- Task details: After finding the line with "Where should I", restate it and each remaining line of the material word for word, omitting every picture.

- Supplied data:
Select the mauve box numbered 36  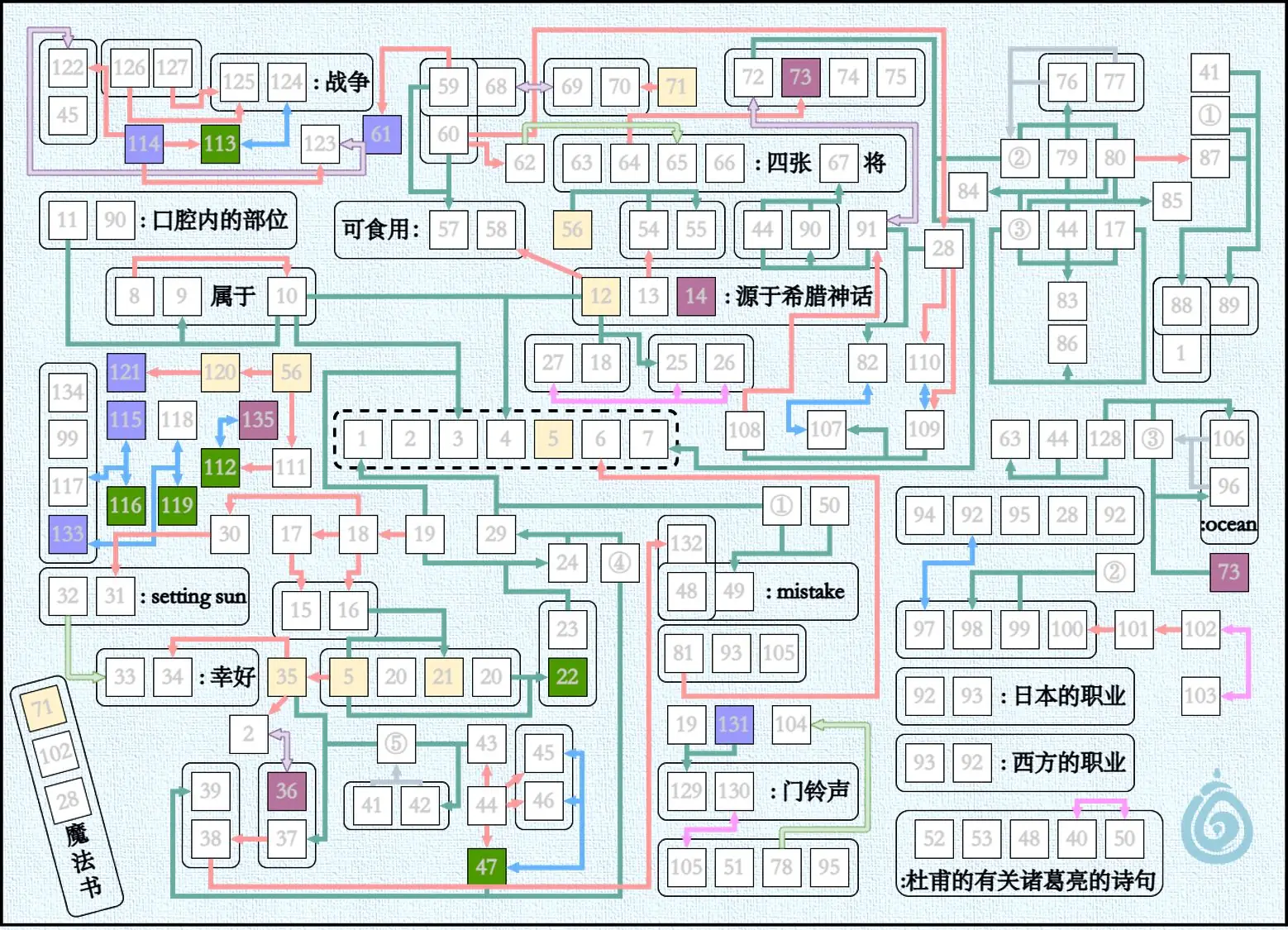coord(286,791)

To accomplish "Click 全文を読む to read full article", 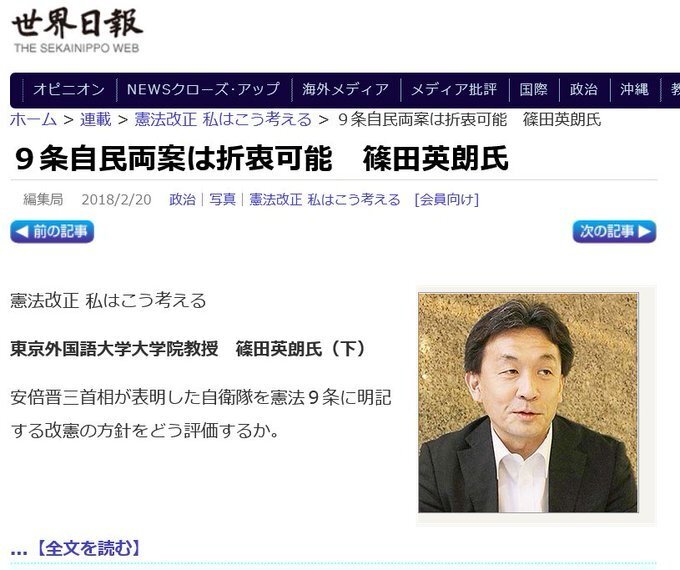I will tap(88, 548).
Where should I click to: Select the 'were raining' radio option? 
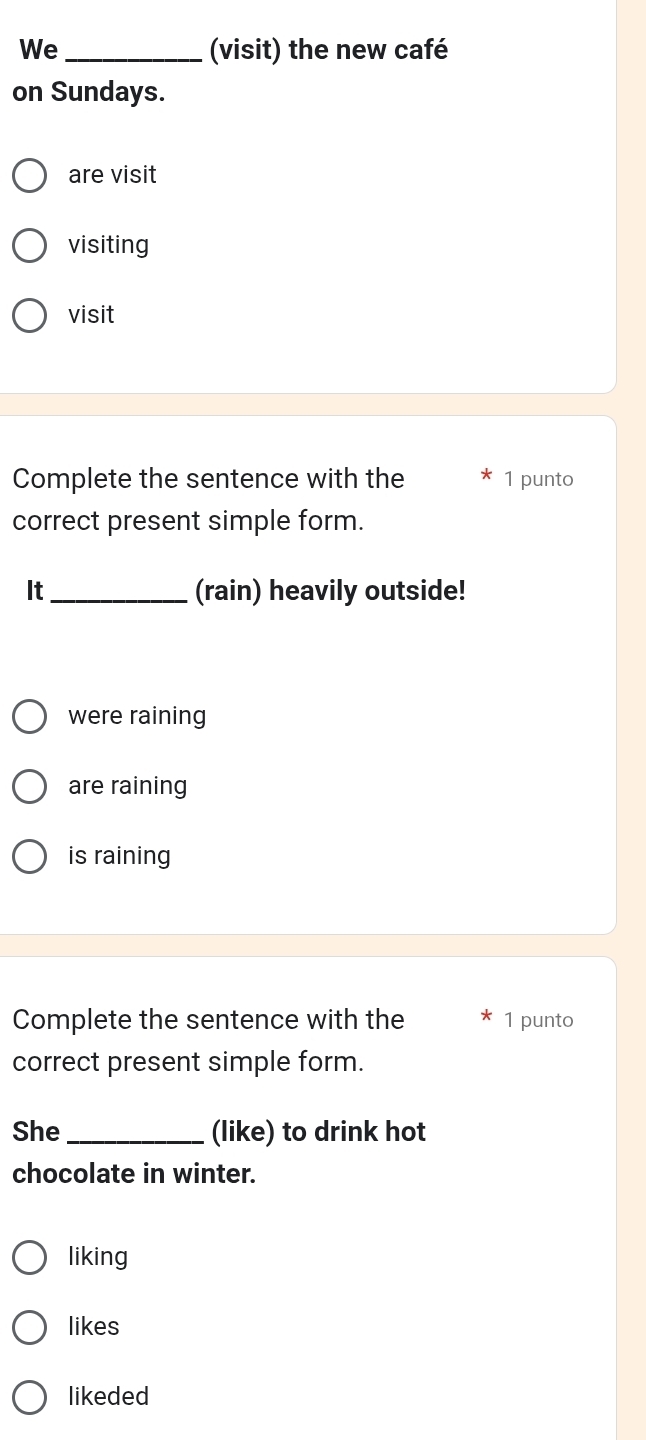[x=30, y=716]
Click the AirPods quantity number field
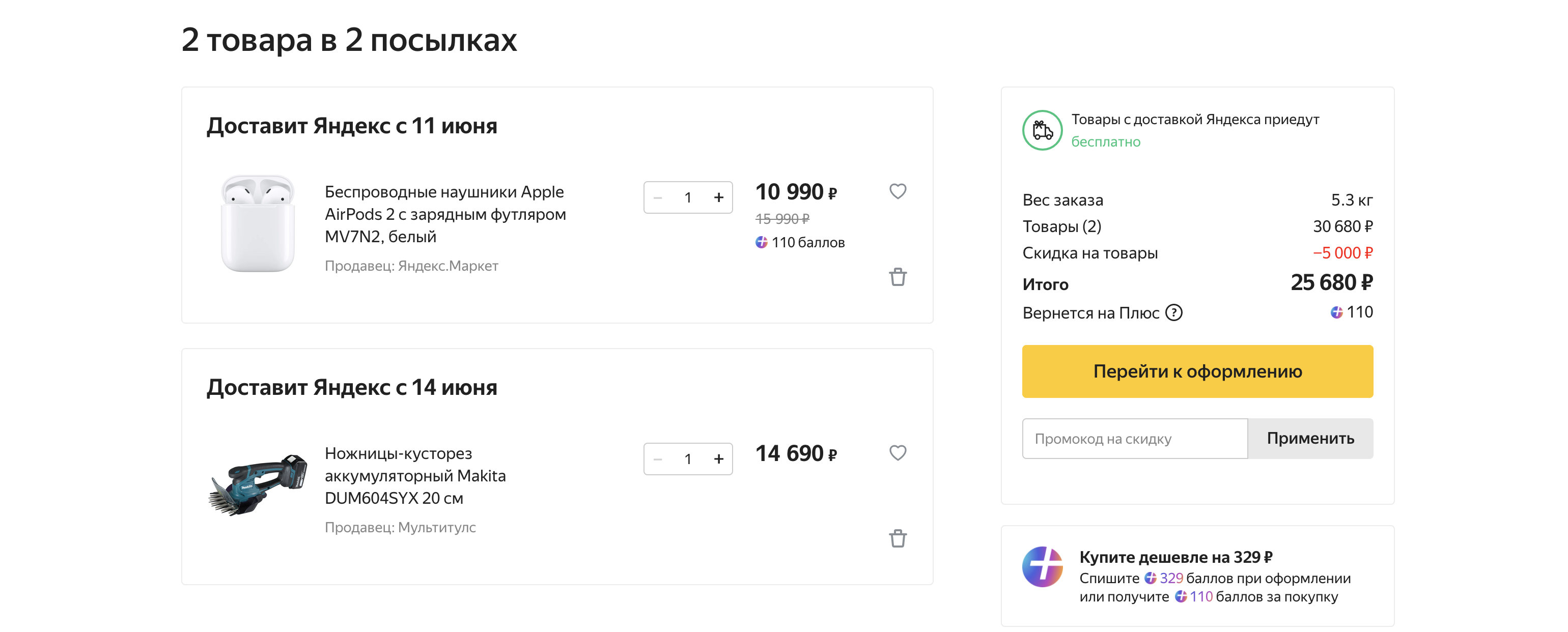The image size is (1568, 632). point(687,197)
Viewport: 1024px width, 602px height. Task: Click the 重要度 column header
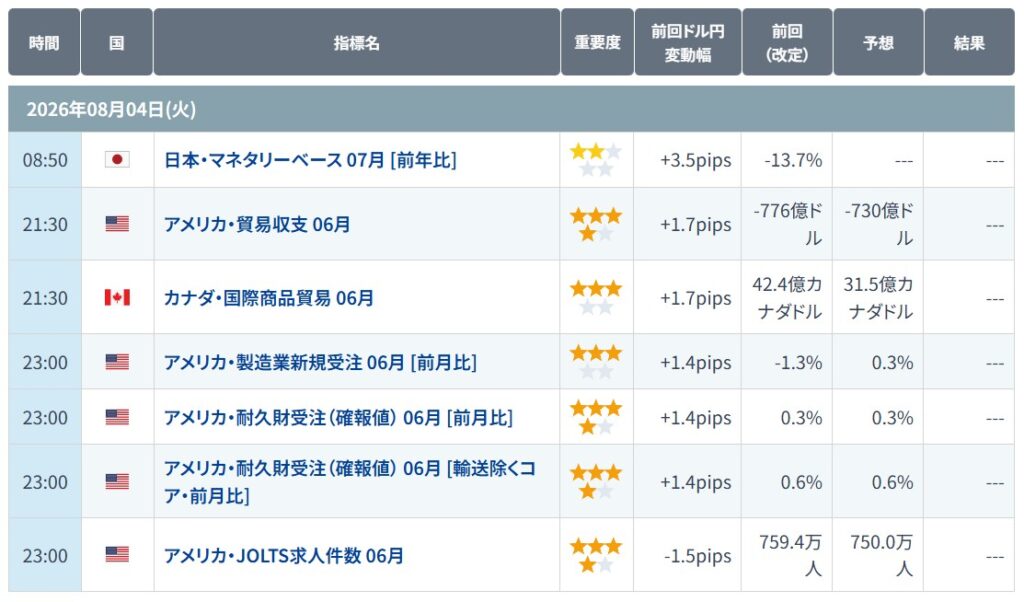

- Solution for this exercise:
Where should I click to: Select the 'were raining' radio option? 
[x=30, y=716]
Click the AirPods quantity number field
The image size is (1568, 632). point(687,197)
Viewport: 1024px width, 602px height. Task: Click the 重要度 column header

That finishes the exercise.